AmerisourceBergen Specialty Group Admits To Distributing Millions of Misbranded Oncology Drug Products

The U.S. Department of Justice announced that AmerisourceBergen Specialty Group (ABSG) admitted in federal court to illegally distributing millions of misbranded oncology drug products. ABSG is a wholly-owned subsidiary of AmerisourceBergen Corporation, one of the country’s largest wholesale drug companies and number 11 on the 2017 Fortune 500 list.

According to court records and documents, between 2001 and 2014, Medical Initiatives Inc. (MII) and Oncology Supply Company (OSC), both Alabama-based subsidiaries of ABSG, prepared millions of pre-filled syringes (PFS) containing oncology supportive care drugs, specifically Aloxi, Anzemet, granisetron, Kytril, Neupogen, and Procrit. Oncology centers in all 50 states received the PFS for use on their immunocompromised cancer patients undergoing chemotherapy treatment.

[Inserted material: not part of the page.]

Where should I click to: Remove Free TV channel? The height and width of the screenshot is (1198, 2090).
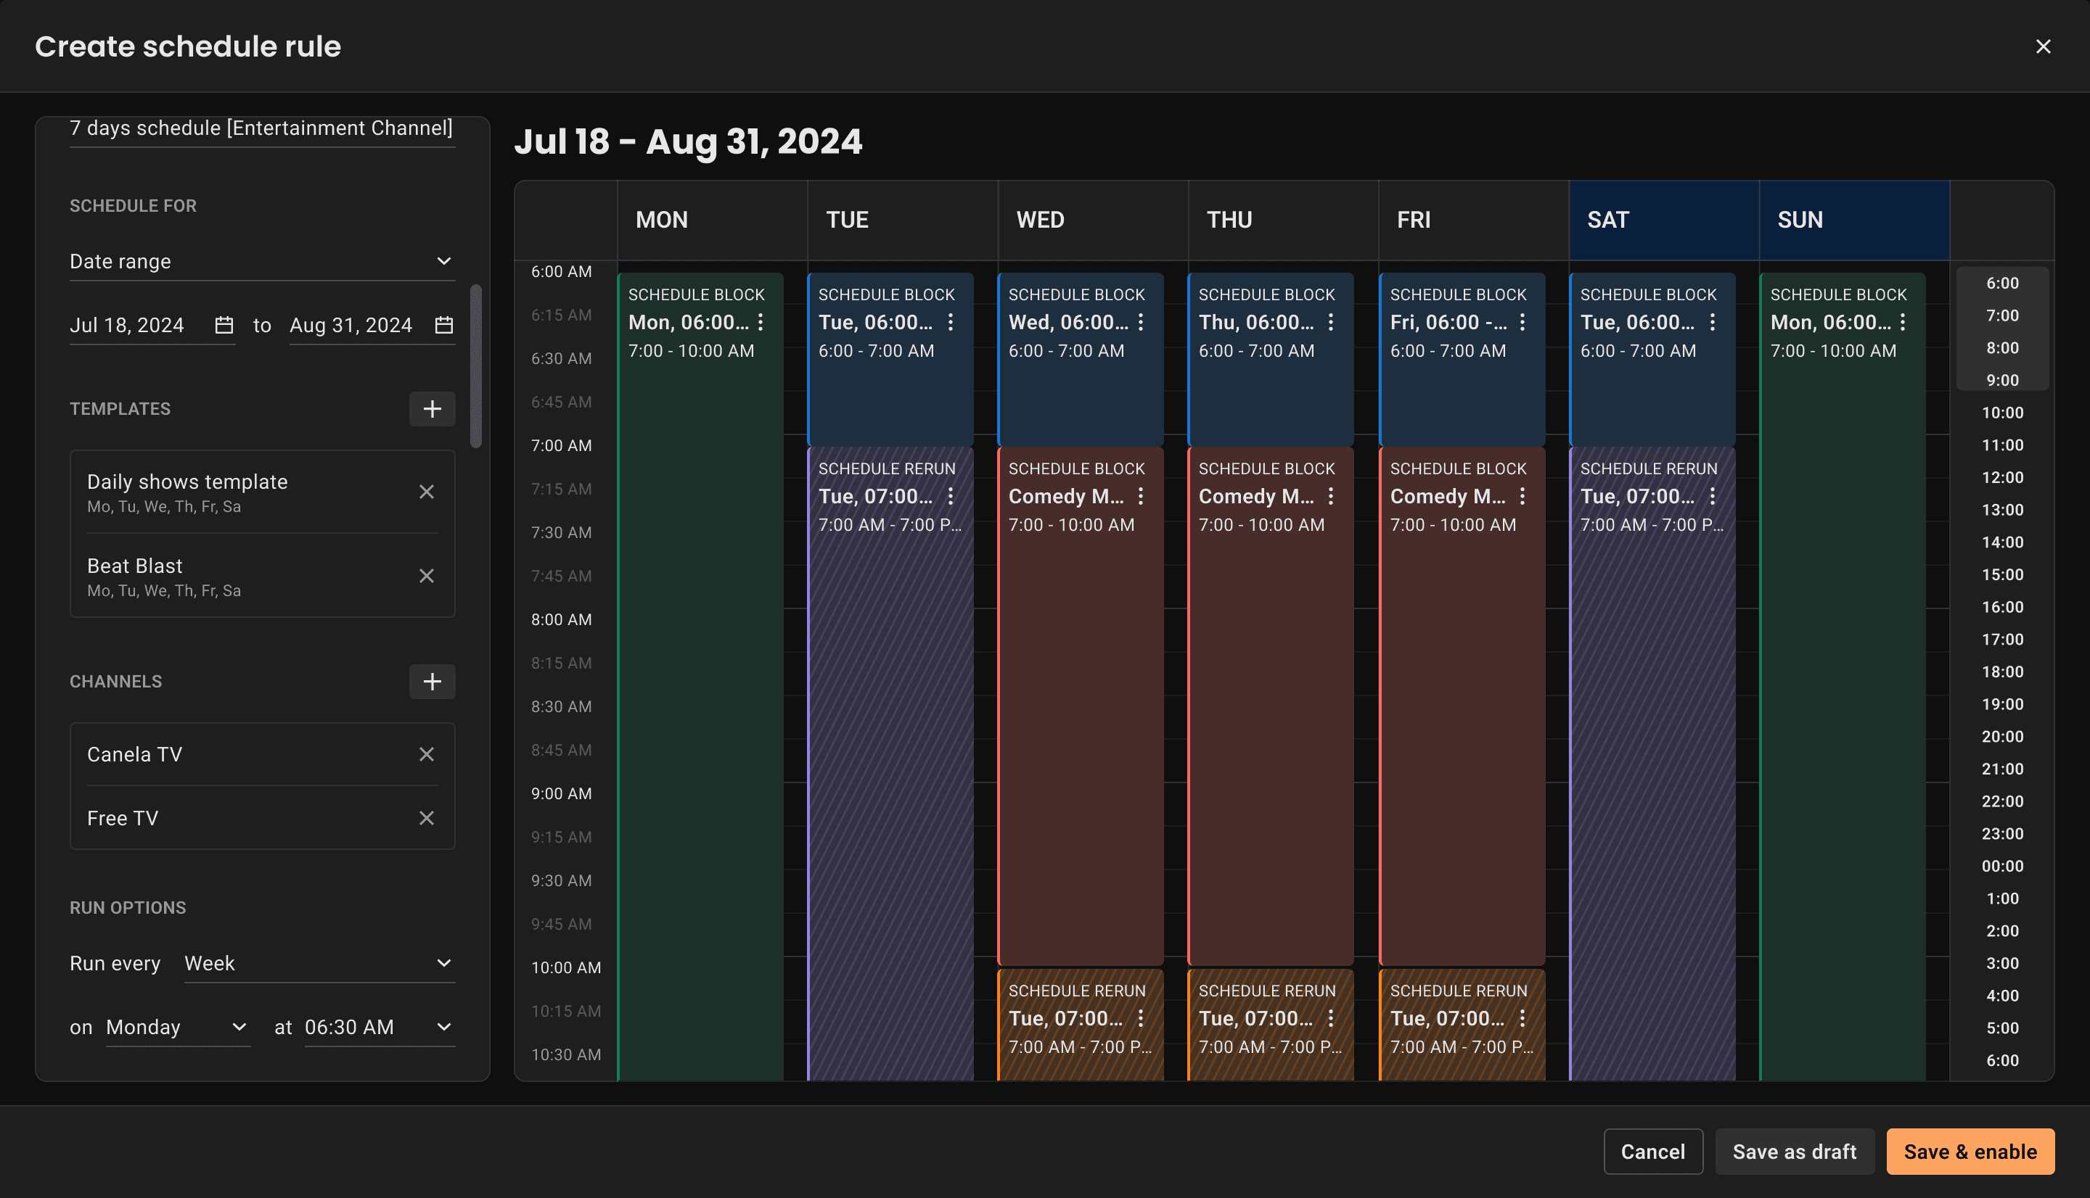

As set forth in the court records, to make PFS, OSC purchased FDA-approved drug products directly from the manufacturers. OSC sent the vials of drugs to MII. MII removed the drug products from their original glass vials and repackaged them into plastic syringes. MII combined the excess drug product in each vial, called overfill, to create extra doses in a process known as pooling. Manufacturers include overfill to ensure, among other things, that there is sufficient drug product to create the correct dosage, taking into account the possibility of air bubbles and the viscosity of certain drugs. The business model of OSC and MII took advantage of the overfill in the drug vials and turned it into profit.

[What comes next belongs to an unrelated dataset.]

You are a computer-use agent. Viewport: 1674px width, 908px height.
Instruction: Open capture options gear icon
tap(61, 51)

According to the court document, drug manufactures designated many of the vials that MII used to make PFS as “single use” vials, meaning that the manufacturer only guaranteed the sterility of the drug product if the vials were breached once with a syringe. The conditions and practices used by MII created multiple problems, including non-sterile conditions in their cleanroom, unacceptable levels of bacteria and/or floaters of unknown origin and composition in PFS, volume in syringes not matching labels, PFS leaking, cracking and/or temperature exposure from the shipping process, and distributing PFS to non-patients. Additionally, MII incentivized technicians for speed. Technicians received bonuses for meeting or exceeding volume targets but did not receive bonuses for error reduction, cleanliness or any other quality improvement or safety metric.

According to the facts introduced as evidence during the trial, ABSG also failed to register MII as a repackager or manufacturer with the U.S. Food and Drug Administration (FDA).  ABSG portrayed MII to their customers and state agencies as a state-regulated pharmacy that dispensed drugs pursuant to valid prescriptions in compliance with local state law. MII only changed the container, wrapper, and labeling of the original drug products, which according to the Food, Drug, and Cosmetics Act (FDCA) classified MII as a repackager.

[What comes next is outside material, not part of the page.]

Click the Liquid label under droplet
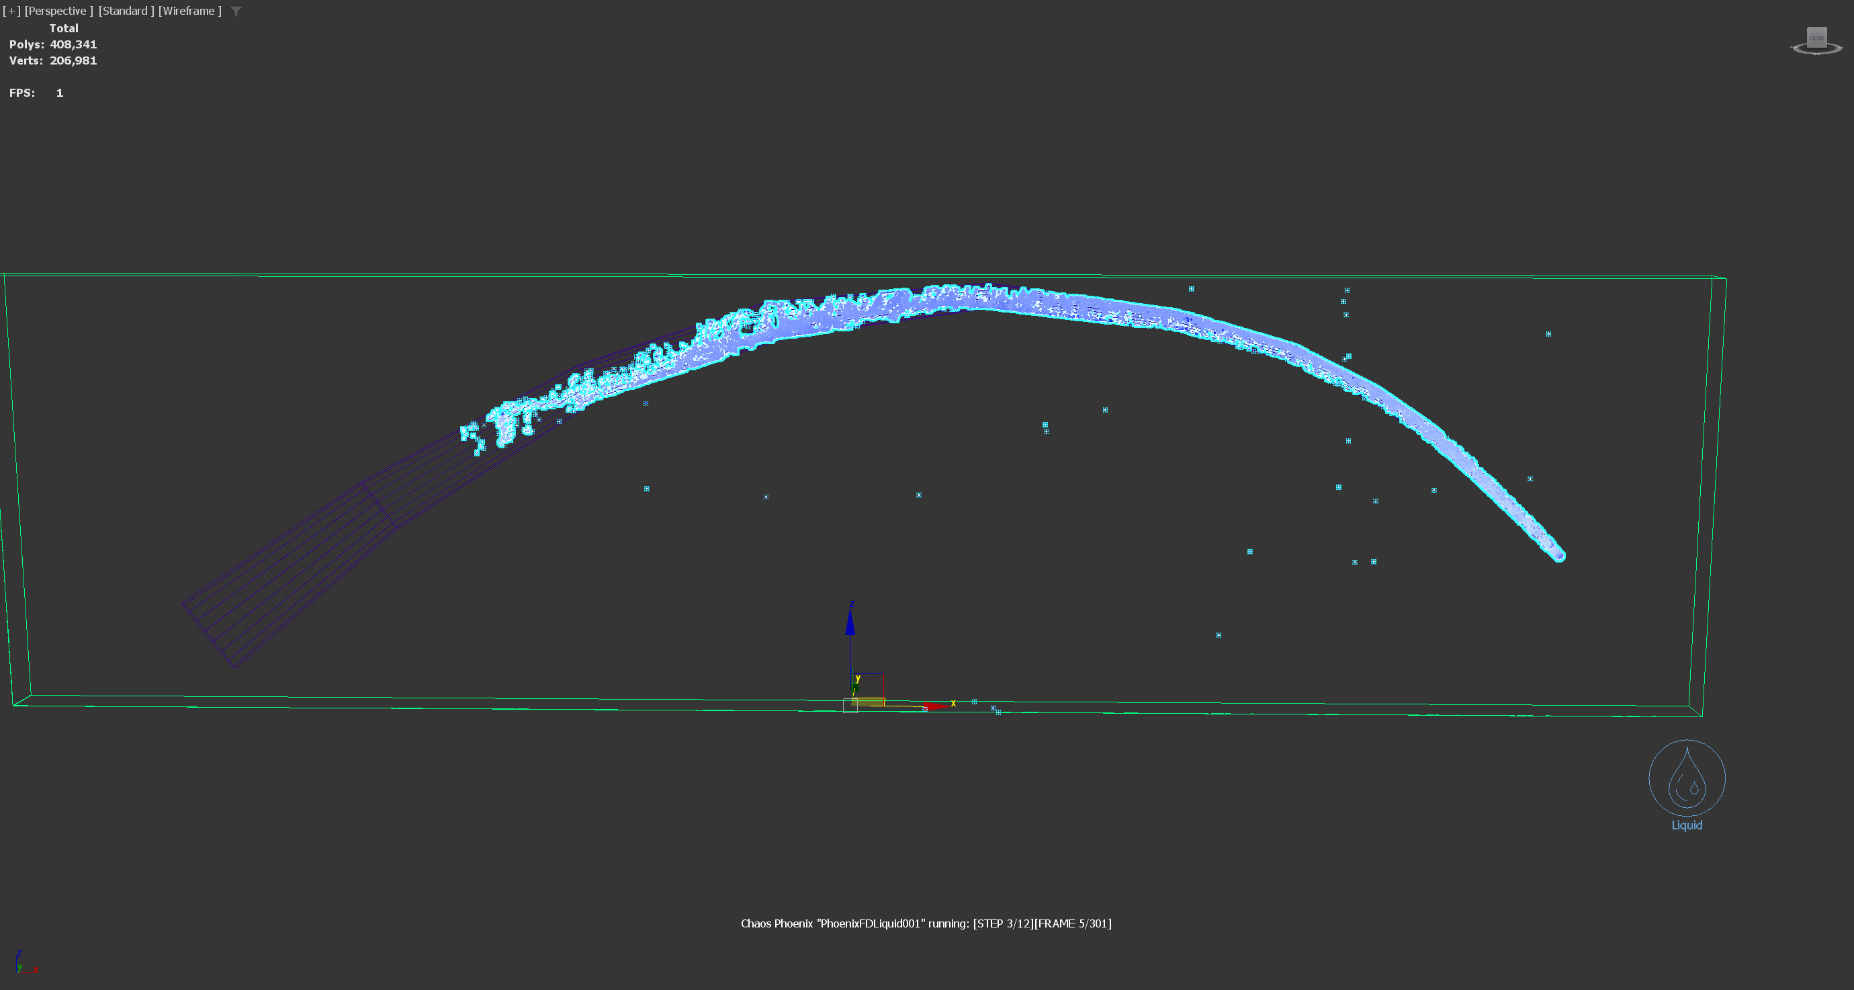The width and height of the screenshot is (1854, 990). [1686, 825]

ABSG agreed to pay a total financial penalty of $260 million, a $208 million criminal fine plus a $52 million criminal forfeiture. ABSG entered into an agreement with the Office and DOJ’s Consumer Protection Branch to maintain a compliance and ethics program to increase accountability for individuals and corporate board members, to increase transparency, and to strengthen ABSG’s compliance with the FDCA.

Assistant U.S. Attorneys Alixandra E. Smith and Ameet B. Kabrawala are in charge of the prosecution. Senior Litigation Counsel Patrick Jasperse of the DOJ Consumer Protection Branch provided assistance.